What is a good chair? It has a waterfall-shaped front edge, supportive foam on the seat, and an adjustable seat pan and back support, according to Karla the Losen, marketing manager for office seating, Knoll Inc., East Greenville, Pa. She recommends that chairs have about 5 inches of seat height adjustability, a seat width of 20 to 21 inches, and adjustable arm rests.

Alcoa Corporate Ergonomist Sheila Krawczyk said the importance of arm rests is often overlooked. "Arm rests should be adjustable up and down, and in and out," she said. According to Krawczyk, arm rests should keep the forearms parallel to the floor, with the shoulders relaxed and the wrists in a neutral position.

They can be used for arm support during keyboard work, she said. Krawczyk does not recommend the use of wrist/palm rests because of concerns about increasing the internal pressure in the wrists.

Krawczyk is leading an ergonomics evaluation and education program to prepare 450 Alcoa employees to move into a new corporate headquarters next summer. The company is purchasing all new furniture, including three types of chairs and four workstation configurations. Besides adjustable chairs, the work areas will feature adjustable work surfaces, monitor stands, split-corner work surfaces that accommodate the keyboard tray and mouse, and indirect lighting. The equipment is designed to minimize back pain, neck strain, upper extremity discomfort and visual problems.

"Workers can't go wrong with any of these designs," she said. "With good equipment, training in how to adjust it and a motivated work force, we can prevent musculoskeletal discomfort and illnesses/injuries," Krawczyk said.

"Beyond Design"

Alcoa is spending a lot of money to improve office furniture, but Krawczyk is not stopping there. She believes strongly in training and encouraging workers to "alternate their tasks and postures throughout the day." Krawczyk said workers should add variety to their monotonous tasks with micro-breaks at least once every 15 minutes, where the task is varied or a brief rest taken.

Office ergonomics consultant Wesley Miles of Owasso, Okla., said that even customer service call center and data entry workers can change their postures without hurting their productivity. "Every phone call has an introductory sentence or two. Stand up for that and then sit back down when you need to use the computer," he advised.

Herman Miller's White said a good chair, with adjustable arm rests, allows workers to stretch and shift in their chairs. "Gross body movements" such as walking, standing or stretching are still the best tonic for aching backs, arms and hands, he said.

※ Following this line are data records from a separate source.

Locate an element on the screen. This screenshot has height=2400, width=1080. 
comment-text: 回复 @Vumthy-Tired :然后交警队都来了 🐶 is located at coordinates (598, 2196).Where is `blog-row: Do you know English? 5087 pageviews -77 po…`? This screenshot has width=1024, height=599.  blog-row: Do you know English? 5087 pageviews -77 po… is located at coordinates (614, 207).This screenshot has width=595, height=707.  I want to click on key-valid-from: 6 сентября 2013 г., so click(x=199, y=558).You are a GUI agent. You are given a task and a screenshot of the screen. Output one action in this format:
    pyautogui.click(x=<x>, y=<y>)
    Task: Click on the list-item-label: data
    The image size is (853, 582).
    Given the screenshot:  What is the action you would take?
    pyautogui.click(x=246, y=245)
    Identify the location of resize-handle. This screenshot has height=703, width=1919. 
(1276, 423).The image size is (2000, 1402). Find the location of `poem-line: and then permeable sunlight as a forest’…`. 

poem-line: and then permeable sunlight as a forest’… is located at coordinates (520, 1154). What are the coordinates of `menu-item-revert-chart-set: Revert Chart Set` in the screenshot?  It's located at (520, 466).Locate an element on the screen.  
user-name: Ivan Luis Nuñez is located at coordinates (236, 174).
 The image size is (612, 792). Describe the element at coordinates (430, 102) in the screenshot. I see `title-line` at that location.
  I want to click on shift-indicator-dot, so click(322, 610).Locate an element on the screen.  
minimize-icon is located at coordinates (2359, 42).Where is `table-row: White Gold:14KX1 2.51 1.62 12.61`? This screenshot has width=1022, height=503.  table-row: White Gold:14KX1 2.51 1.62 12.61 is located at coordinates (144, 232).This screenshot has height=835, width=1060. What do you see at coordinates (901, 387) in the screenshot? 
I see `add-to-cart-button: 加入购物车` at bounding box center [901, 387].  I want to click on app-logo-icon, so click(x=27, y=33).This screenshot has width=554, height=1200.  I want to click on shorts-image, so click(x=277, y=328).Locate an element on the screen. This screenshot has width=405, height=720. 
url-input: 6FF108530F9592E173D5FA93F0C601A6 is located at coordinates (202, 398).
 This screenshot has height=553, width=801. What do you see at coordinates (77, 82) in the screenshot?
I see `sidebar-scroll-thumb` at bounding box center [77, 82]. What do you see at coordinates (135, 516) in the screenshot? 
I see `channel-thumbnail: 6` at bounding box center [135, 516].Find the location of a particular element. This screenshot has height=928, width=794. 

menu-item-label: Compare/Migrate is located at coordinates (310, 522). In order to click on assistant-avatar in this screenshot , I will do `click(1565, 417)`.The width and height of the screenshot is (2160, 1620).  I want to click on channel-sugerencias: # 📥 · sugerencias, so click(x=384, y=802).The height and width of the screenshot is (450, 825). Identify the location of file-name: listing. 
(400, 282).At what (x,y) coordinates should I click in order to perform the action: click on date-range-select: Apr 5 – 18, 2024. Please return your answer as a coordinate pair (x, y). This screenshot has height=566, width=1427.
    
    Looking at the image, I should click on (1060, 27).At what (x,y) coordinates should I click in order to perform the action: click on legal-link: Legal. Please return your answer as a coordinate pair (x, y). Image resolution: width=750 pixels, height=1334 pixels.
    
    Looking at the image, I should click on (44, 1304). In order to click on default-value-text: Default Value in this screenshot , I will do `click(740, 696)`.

Miles said workers at all levels of an organization need to be trained how and why to adjust their chairs and workstations. That approach is more effective, he said, than mandating rest breaks, or telling workers that their chairs have been properly adjusted and they should not touch the controls.

"I have taught chair classes to Ph.D.s," said Miles, who worked for several major oil companies. "At first, I thought it was ridiculous, but they needed to know how to adjust their chairs. They"re smart people, and once they knew how to do it, they saw it was important."

Dainoff believes workers can compensate for "lousy" chairs and workstations by moving around and varying their tasks. The best solution, of course, is a combination of good design, worker training and flexible work practices.